• Problem to work on:
For the data below, restate word for word only the lines from the line containing "You are a GUI agent. The screenshot is 820×1464." through the line containing "Oceana Nordelta: habitar", both ends included.

----- Dataset entries

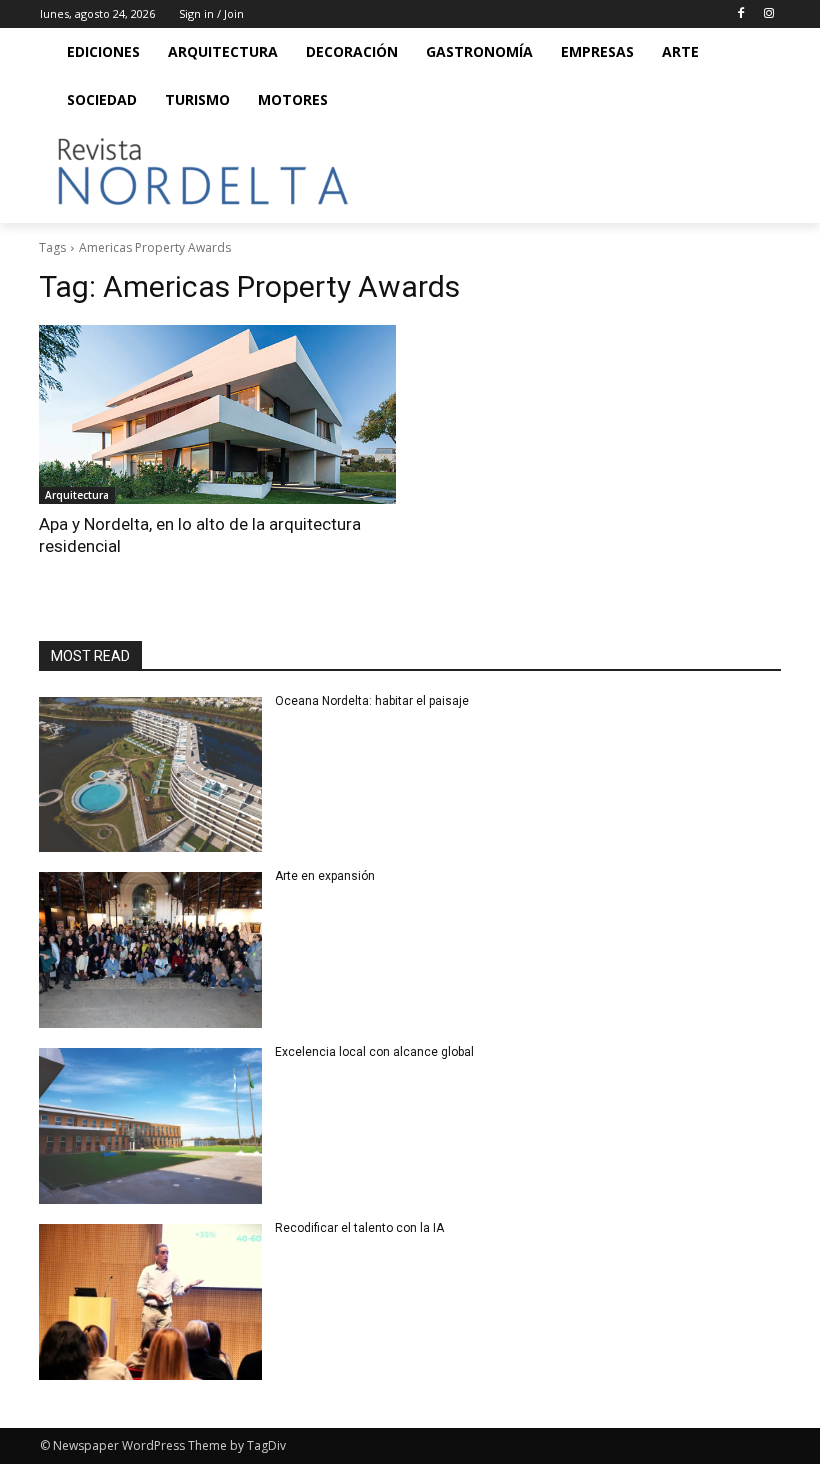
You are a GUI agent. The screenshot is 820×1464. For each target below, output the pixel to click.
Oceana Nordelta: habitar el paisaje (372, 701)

----------
----- Dataset entries

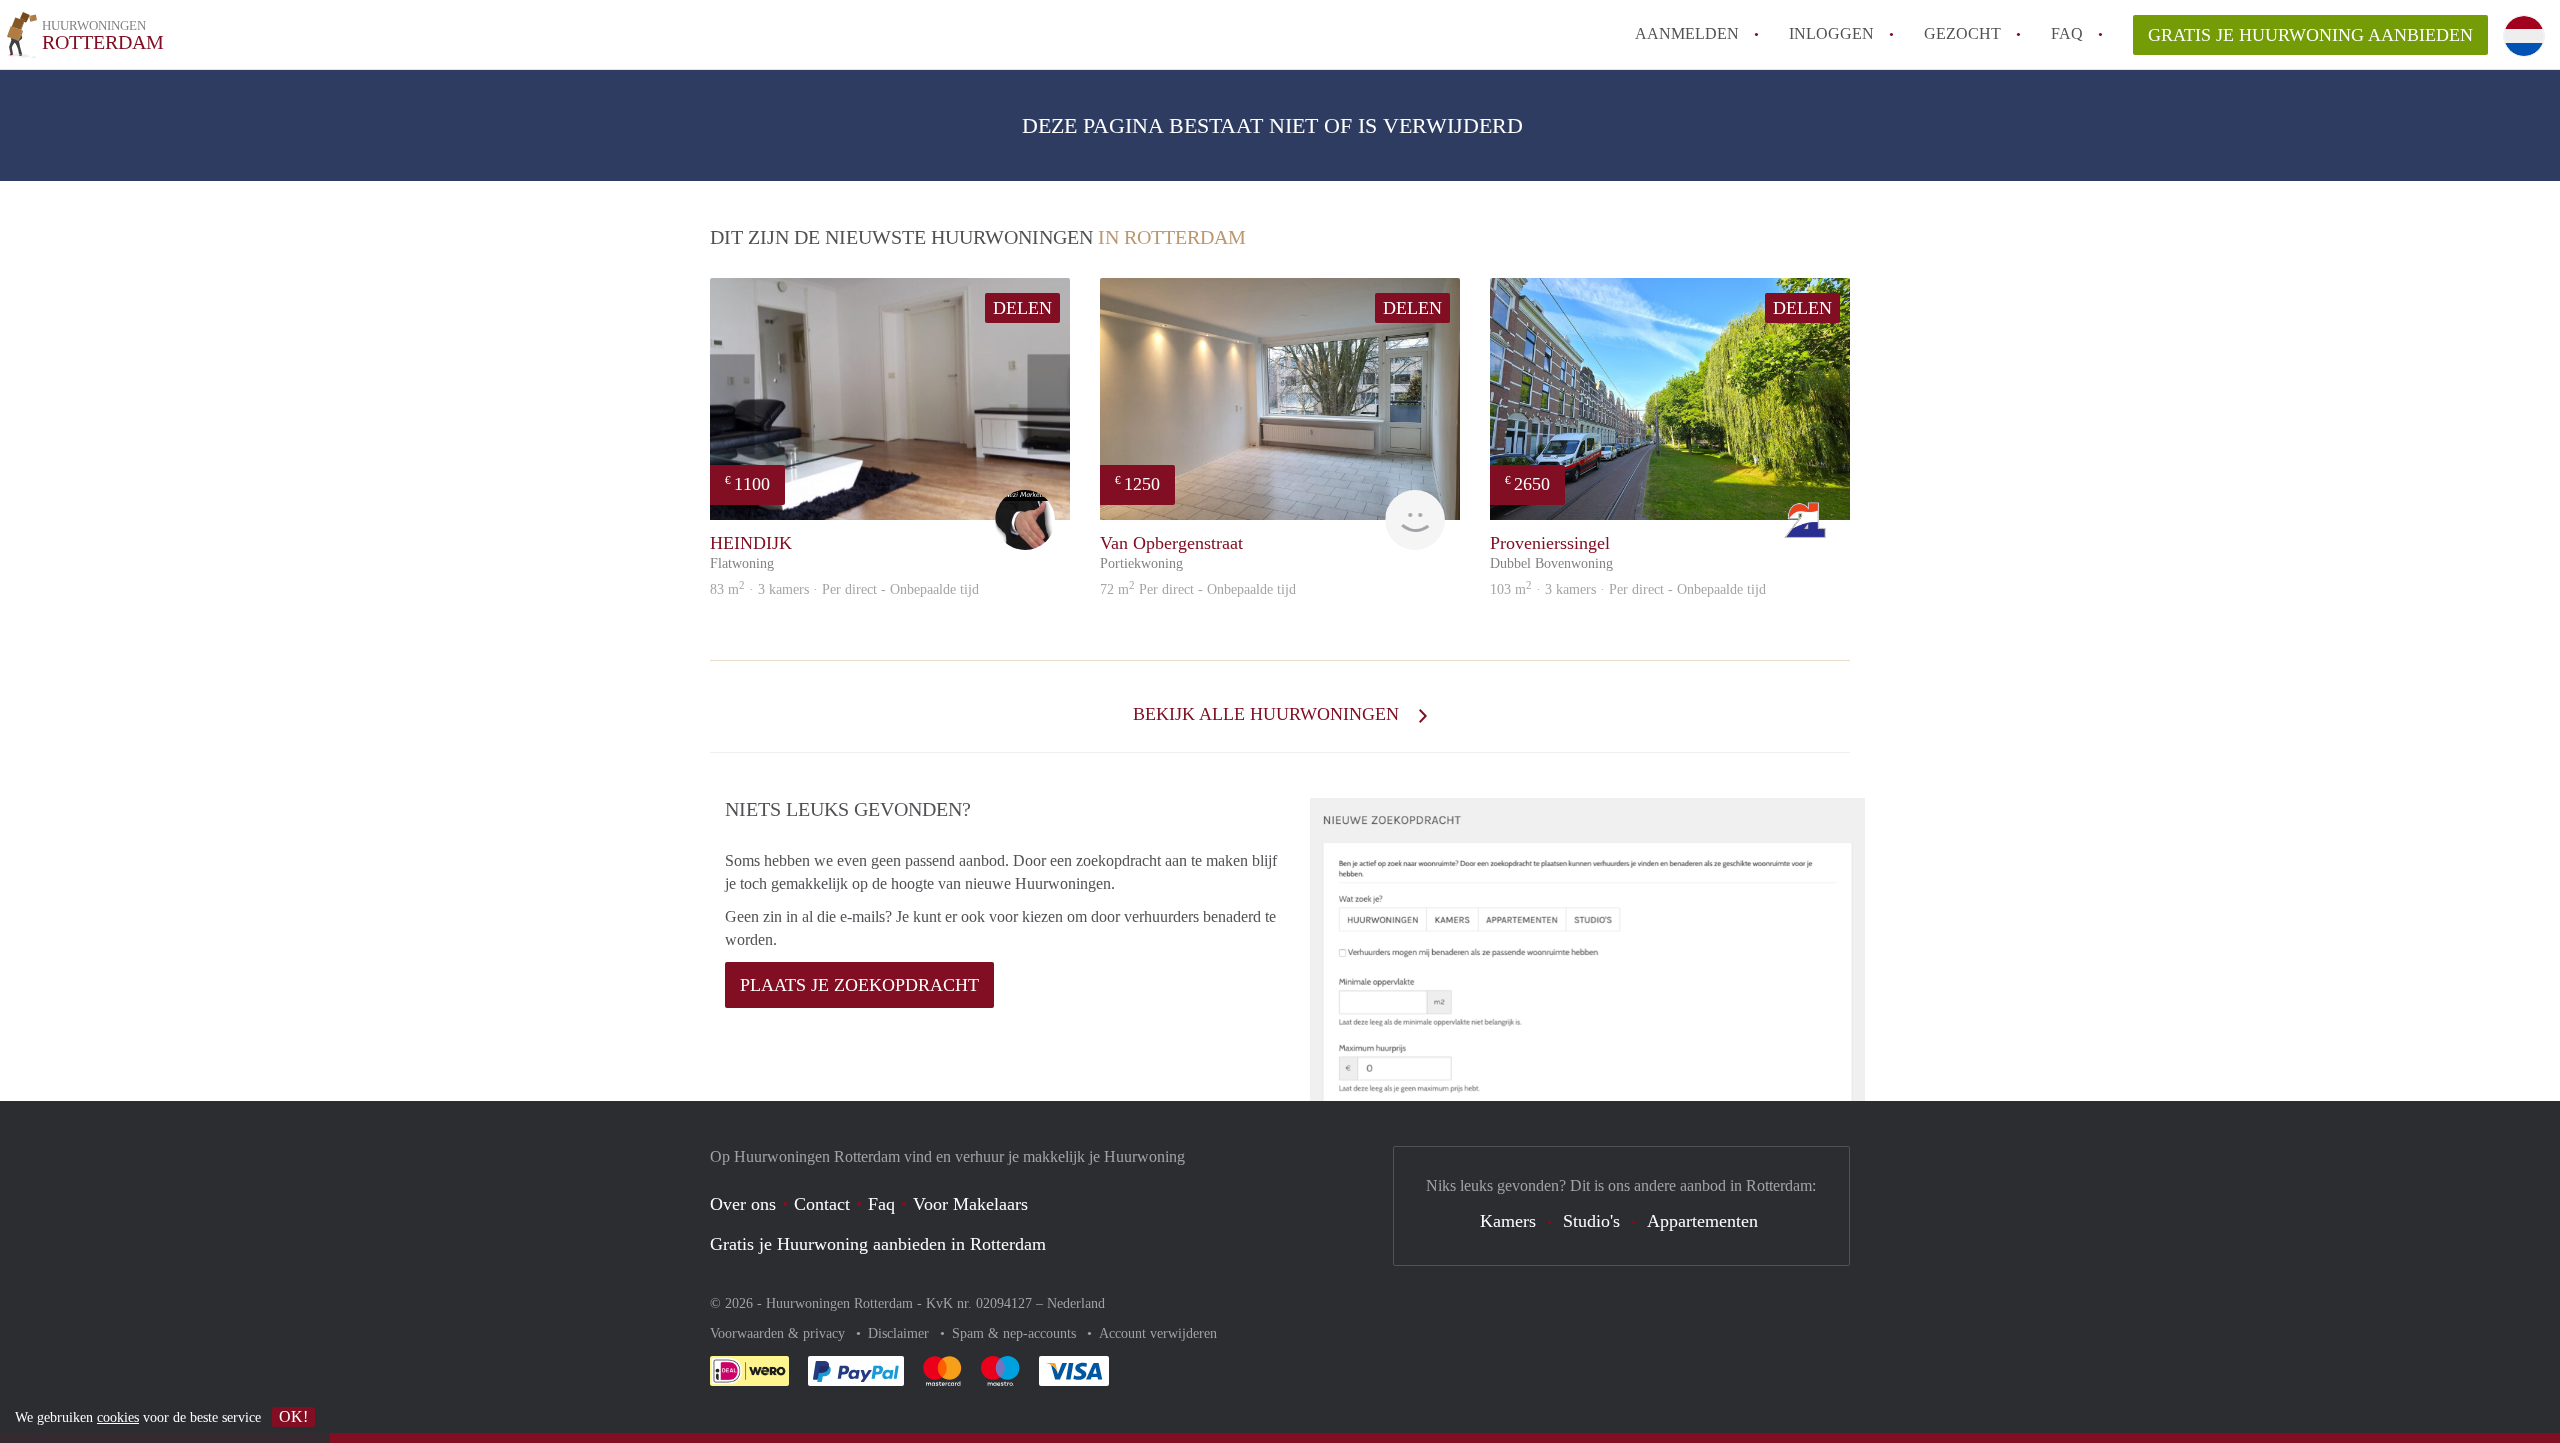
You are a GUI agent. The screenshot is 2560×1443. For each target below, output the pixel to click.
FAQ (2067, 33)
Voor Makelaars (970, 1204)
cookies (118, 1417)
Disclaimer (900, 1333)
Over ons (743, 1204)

----------
----- Dataset entries

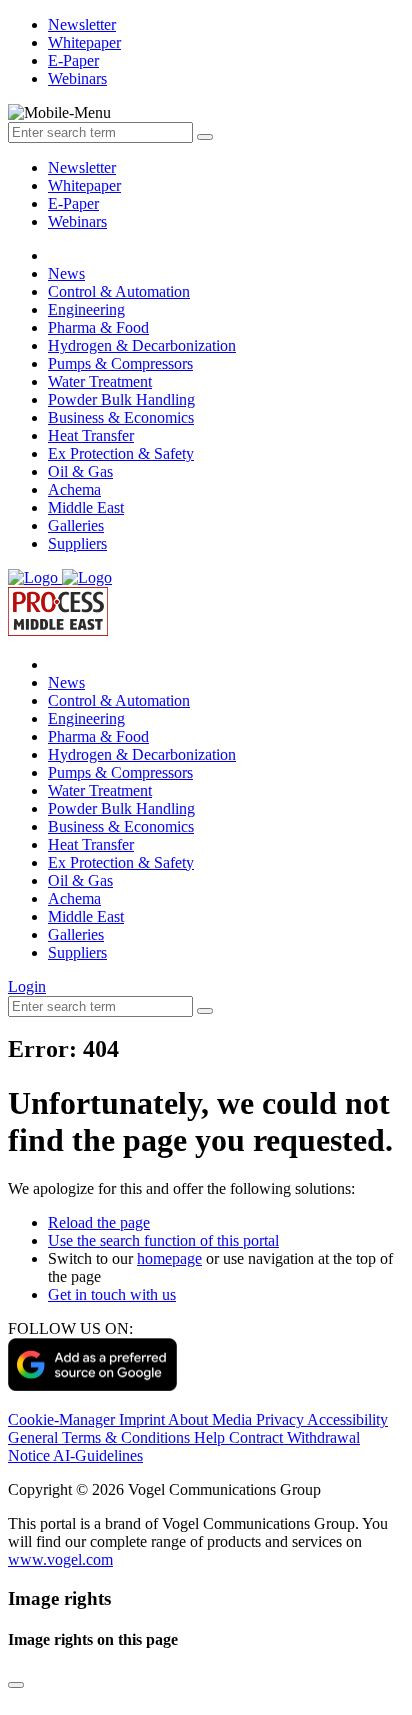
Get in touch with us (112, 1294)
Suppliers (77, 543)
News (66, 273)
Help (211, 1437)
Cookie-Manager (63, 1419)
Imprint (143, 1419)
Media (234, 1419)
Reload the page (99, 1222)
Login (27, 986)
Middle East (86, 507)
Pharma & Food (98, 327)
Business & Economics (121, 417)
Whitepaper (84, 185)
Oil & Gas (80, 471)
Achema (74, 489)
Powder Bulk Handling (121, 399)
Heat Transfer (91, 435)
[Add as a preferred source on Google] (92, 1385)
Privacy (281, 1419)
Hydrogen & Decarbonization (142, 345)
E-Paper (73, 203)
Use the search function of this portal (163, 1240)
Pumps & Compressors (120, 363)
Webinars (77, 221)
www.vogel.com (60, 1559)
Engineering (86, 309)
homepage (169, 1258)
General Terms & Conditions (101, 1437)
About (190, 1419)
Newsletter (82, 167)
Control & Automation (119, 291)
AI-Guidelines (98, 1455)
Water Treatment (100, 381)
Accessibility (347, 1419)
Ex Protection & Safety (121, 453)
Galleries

----------

• Expected answer:
You are a GUI agent. The screenshot is 820×1464. For each target below, output the pixel to click.
Oceana Nordelta: habitar el paisaje (372, 701)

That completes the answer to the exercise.